What the task asks
Edit the items from the line containing "Go to 突破性治疗公示 sidebar link" through the last one, changing "Viewport" to "Display area" and leaving everything else as it is.
====== Data to use
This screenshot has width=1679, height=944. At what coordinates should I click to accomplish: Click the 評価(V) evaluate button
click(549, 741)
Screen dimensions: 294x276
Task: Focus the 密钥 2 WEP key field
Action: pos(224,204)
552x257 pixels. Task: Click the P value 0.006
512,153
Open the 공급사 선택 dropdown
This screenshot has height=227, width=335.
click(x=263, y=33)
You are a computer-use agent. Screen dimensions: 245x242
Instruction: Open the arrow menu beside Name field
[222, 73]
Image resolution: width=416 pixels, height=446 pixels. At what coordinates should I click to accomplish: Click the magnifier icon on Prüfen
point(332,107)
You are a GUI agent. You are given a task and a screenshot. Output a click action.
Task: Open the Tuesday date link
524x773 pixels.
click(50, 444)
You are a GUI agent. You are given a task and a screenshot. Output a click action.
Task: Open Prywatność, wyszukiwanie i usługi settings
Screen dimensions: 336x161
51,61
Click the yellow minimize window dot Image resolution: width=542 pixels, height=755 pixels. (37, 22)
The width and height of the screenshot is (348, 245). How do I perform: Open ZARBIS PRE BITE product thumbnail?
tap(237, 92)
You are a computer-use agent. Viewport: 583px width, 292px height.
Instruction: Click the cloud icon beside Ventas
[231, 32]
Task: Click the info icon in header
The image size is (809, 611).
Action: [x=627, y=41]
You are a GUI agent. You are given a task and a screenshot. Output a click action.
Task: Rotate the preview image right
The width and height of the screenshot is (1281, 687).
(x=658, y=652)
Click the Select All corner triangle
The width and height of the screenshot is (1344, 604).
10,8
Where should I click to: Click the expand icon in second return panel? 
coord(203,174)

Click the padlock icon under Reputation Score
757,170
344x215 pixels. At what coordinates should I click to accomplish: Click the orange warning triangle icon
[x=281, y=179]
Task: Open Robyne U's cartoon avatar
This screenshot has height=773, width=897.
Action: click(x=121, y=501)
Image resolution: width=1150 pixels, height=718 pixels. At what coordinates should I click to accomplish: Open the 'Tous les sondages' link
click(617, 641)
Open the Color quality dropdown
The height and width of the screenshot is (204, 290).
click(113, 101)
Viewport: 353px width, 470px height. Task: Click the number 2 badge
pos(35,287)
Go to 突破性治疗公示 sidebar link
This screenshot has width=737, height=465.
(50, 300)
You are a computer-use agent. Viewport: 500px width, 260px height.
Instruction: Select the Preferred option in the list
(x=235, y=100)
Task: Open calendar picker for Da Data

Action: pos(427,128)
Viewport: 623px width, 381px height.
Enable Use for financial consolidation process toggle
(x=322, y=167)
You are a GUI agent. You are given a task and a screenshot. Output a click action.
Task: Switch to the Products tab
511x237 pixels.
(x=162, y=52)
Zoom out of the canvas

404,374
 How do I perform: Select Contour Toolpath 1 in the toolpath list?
============
Solution below
Go to 突破性治疗公示 sidebar link
This screenshot has width=737, height=465.
(50, 300)
You are a computer-use agent. Display area: 500px width, 260px height.
Instruction: Select the Preferred option in the list
(x=235, y=100)
Task: Open calendar picker for Da Data

Action: pos(427,128)
Display area: 623px width, 381px height.
Enable Use for financial consolidation process toggle
(x=322, y=167)
You are a GUI agent. You are given a task and a screenshot. Output a click action.
Task: Switch to the Products tab
511x237 pixels.
(x=162, y=52)
Zoom out of the canvas

404,374
 How do I perform: Select Contour Toolpath 1 in the toolpath list?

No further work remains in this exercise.